In the data below, swap "DevTools" for "Developer Tools" throughout the stretch from the line containing "At what coordinates" through the end of the data, and rewrite that stretch with nothing else changed and the pictures omitted.

____ Data

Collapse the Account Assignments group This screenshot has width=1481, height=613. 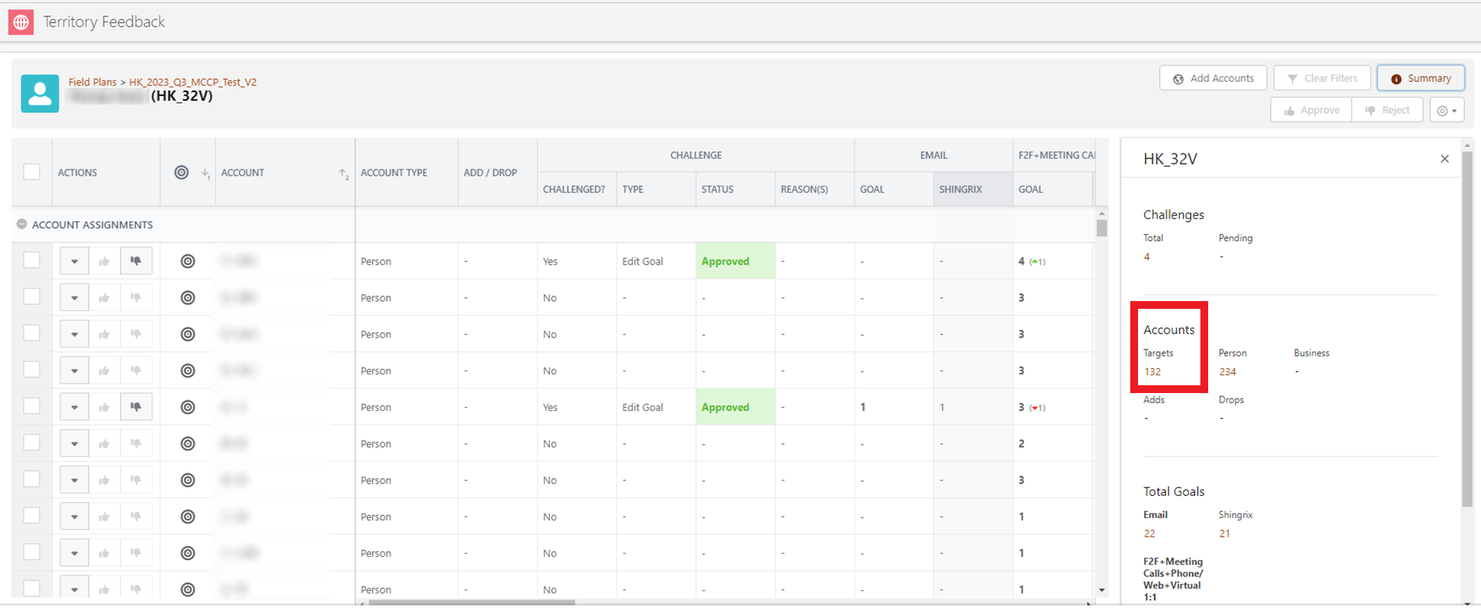coord(22,225)

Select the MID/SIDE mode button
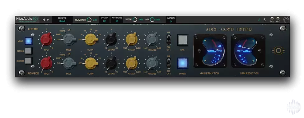click(x=28, y=61)
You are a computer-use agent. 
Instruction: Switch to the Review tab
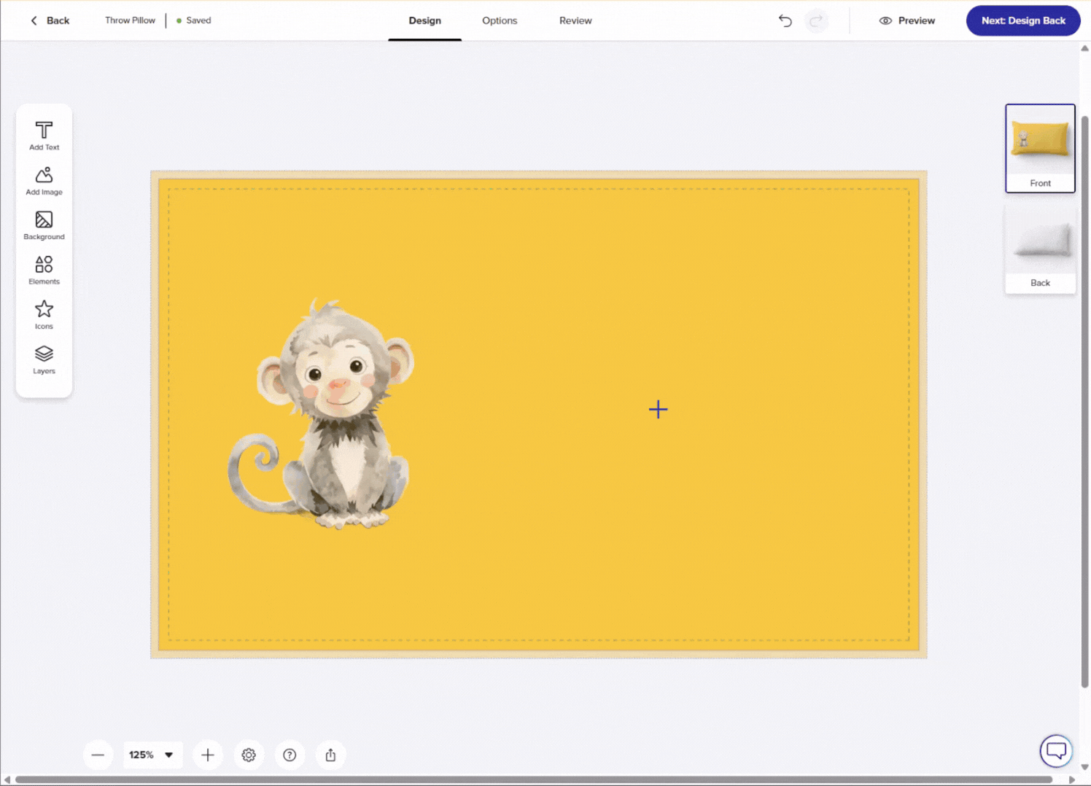pos(575,20)
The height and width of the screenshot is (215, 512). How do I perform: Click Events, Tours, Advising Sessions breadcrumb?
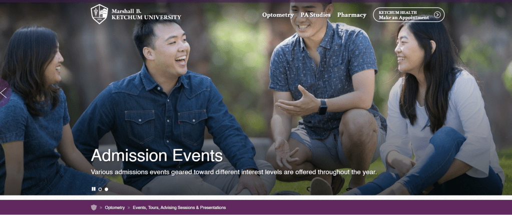179,207
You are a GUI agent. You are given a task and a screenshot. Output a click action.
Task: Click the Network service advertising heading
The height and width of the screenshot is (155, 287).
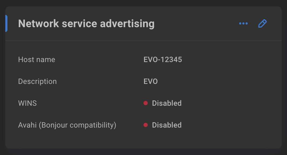pyautogui.click(x=86, y=24)

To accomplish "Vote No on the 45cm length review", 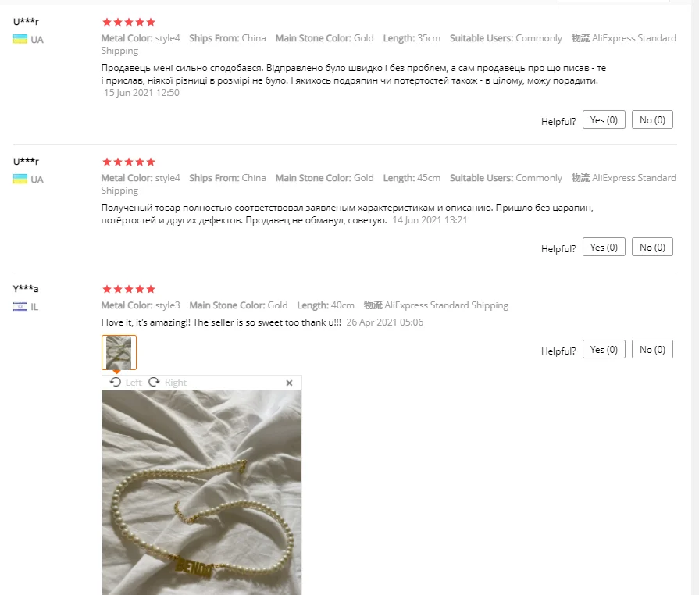I will (x=652, y=248).
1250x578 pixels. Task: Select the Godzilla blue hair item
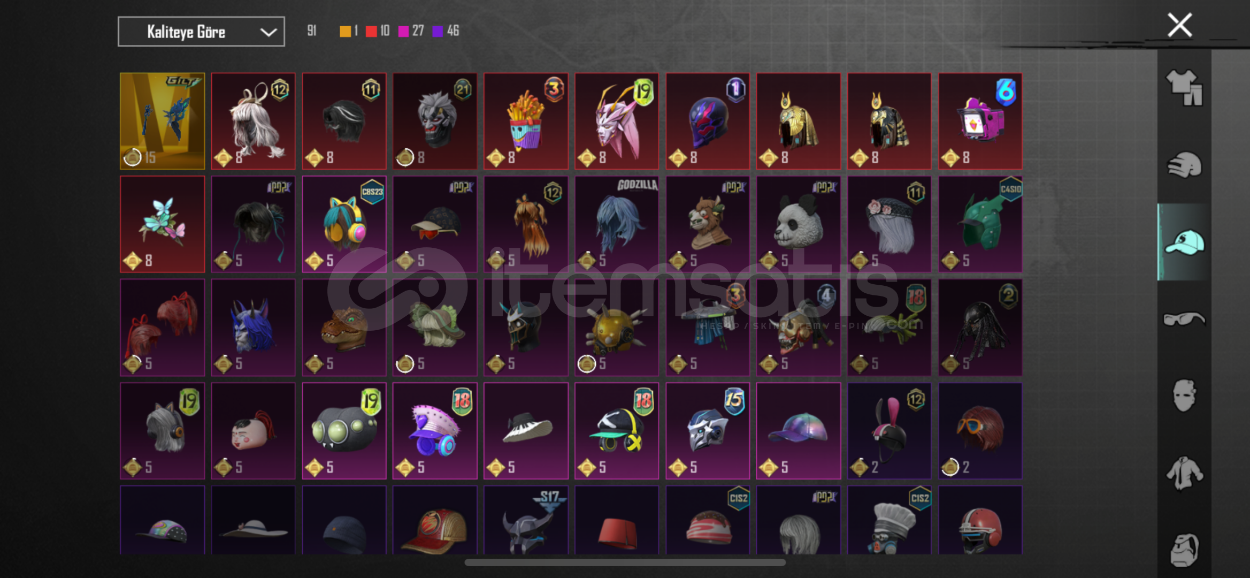pos(617,224)
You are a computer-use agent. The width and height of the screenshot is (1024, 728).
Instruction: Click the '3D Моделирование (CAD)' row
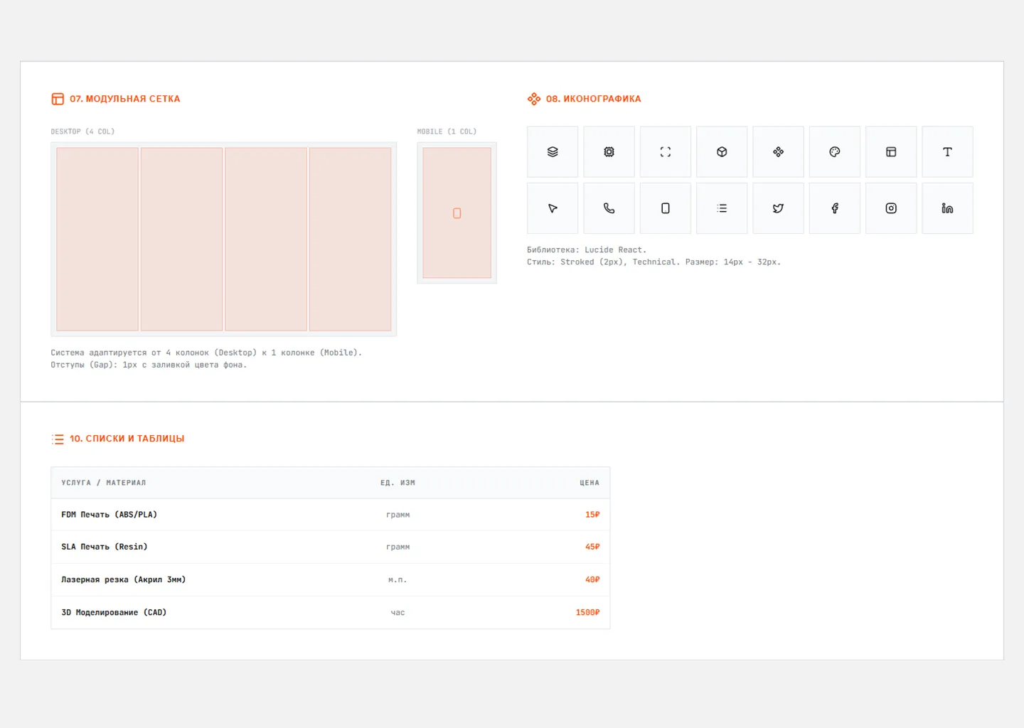[331, 612]
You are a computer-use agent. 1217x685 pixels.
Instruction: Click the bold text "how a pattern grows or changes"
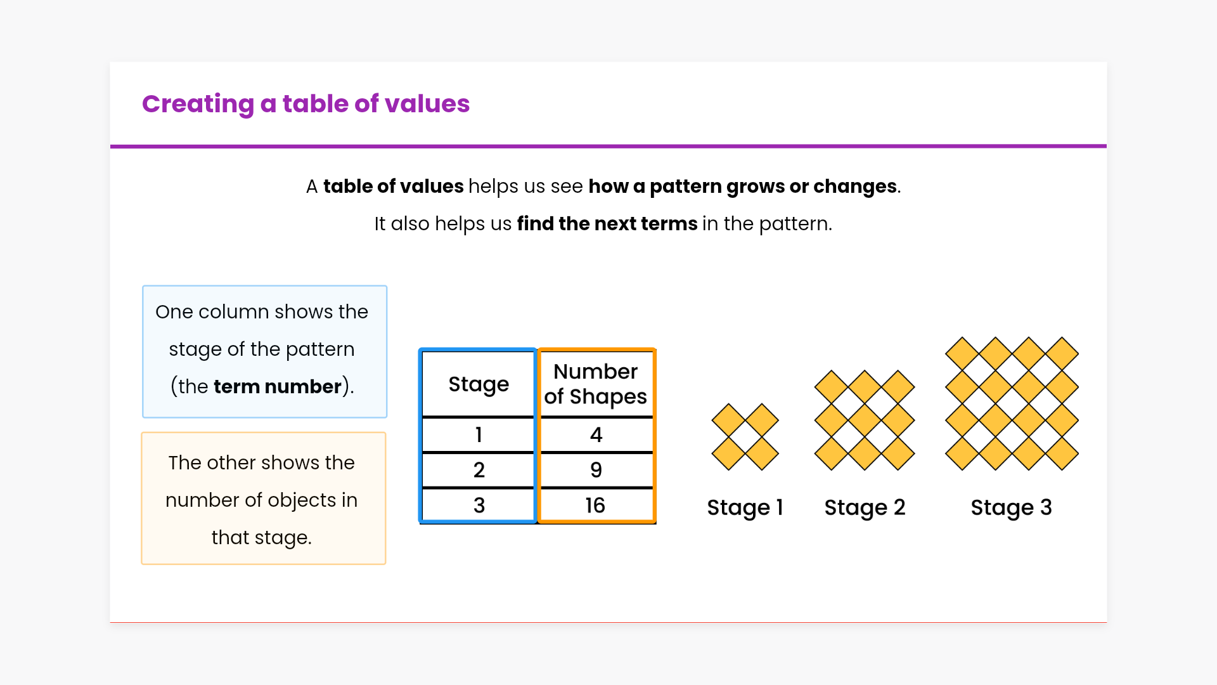(742, 186)
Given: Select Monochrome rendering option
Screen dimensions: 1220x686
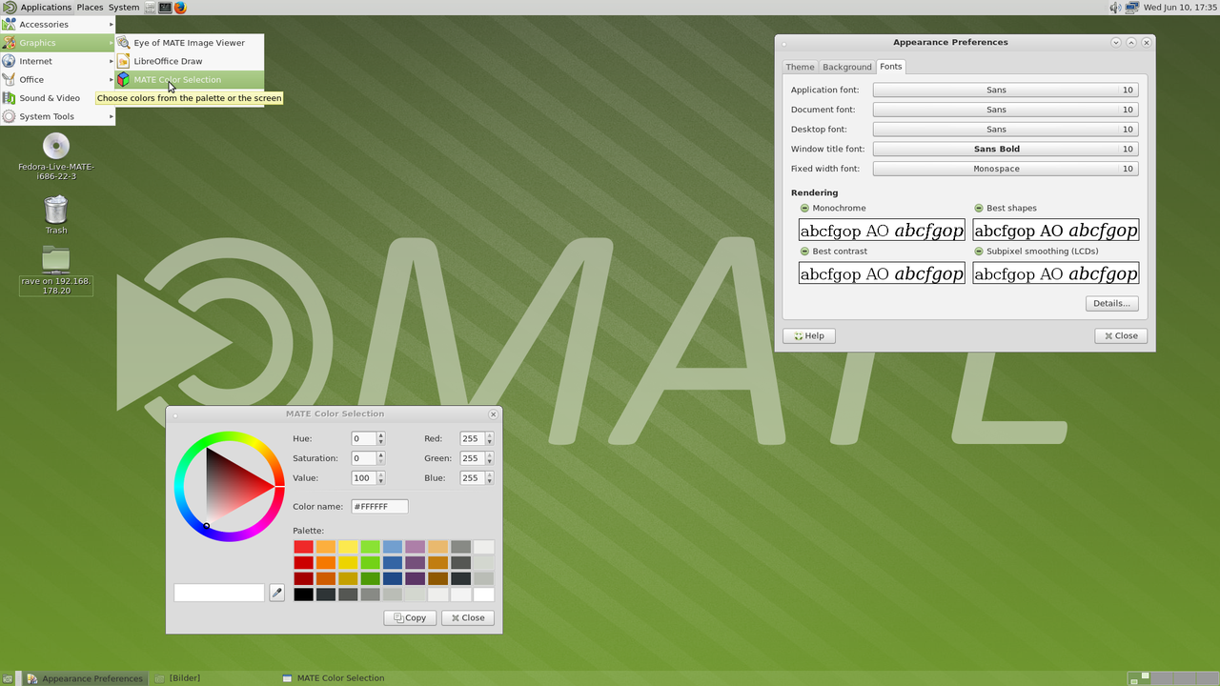Looking at the screenshot, I should click(x=804, y=208).
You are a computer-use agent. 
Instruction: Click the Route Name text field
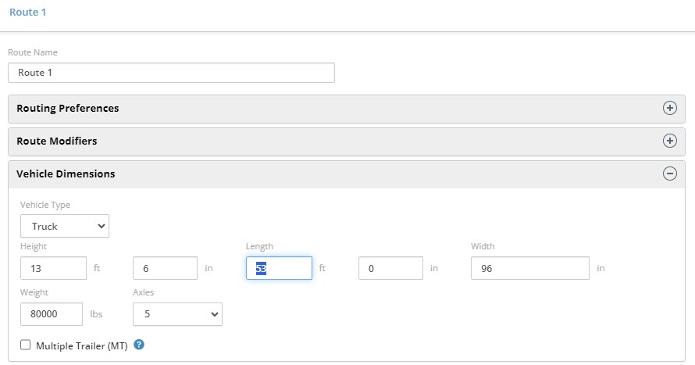(x=171, y=73)
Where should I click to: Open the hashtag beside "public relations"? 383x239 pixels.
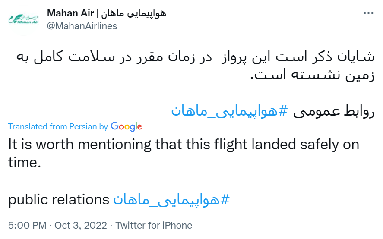click(171, 200)
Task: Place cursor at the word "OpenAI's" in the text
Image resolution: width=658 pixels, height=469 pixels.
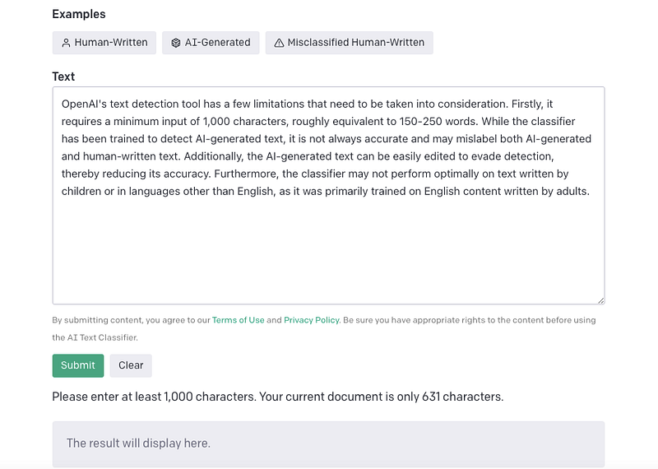Action: [84, 104]
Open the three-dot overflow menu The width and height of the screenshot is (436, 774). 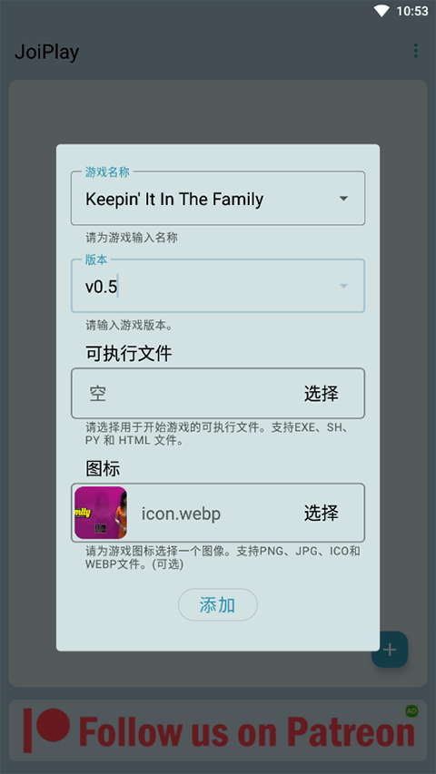coord(415,50)
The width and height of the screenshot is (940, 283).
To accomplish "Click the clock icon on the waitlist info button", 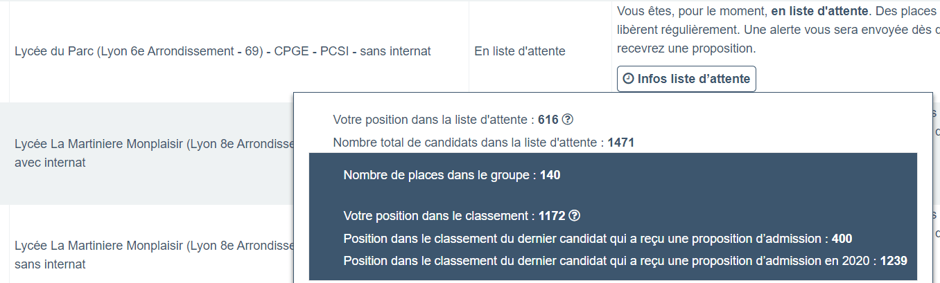I will [628, 79].
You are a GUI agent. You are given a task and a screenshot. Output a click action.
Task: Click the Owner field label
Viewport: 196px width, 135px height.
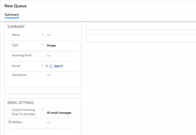point(16,66)
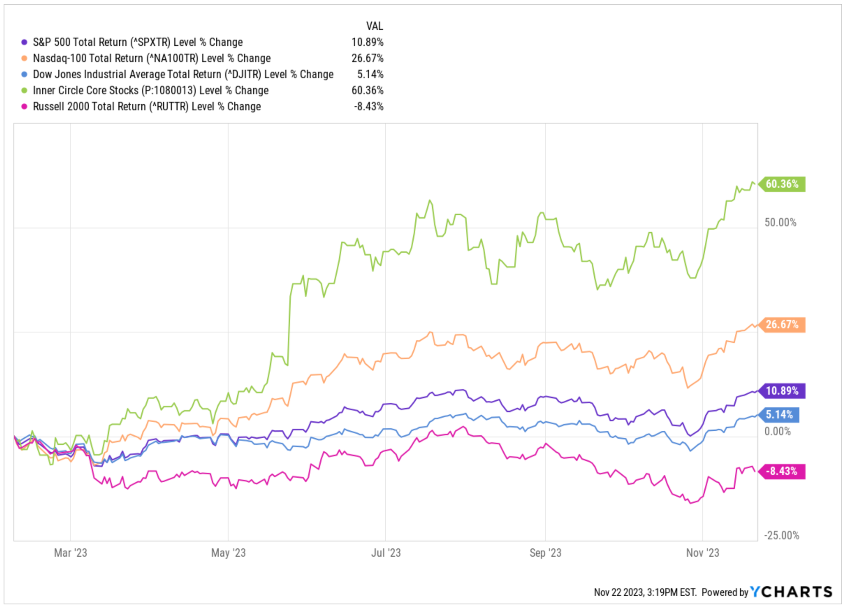The image size is (846, 608).
Task: Select the Dow Jones Industrial Average legend label
Action: [183, 74]
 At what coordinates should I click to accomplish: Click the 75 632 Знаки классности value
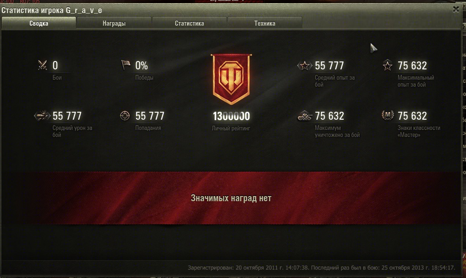412,116
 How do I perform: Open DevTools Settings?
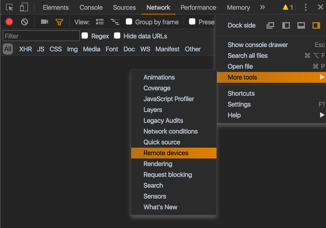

________

## Correct result
 At what coordinates should I click to accomplish: Click the 75 632 Знаки классности value
412,116
 How do I perform: Open Developer Tools Settings?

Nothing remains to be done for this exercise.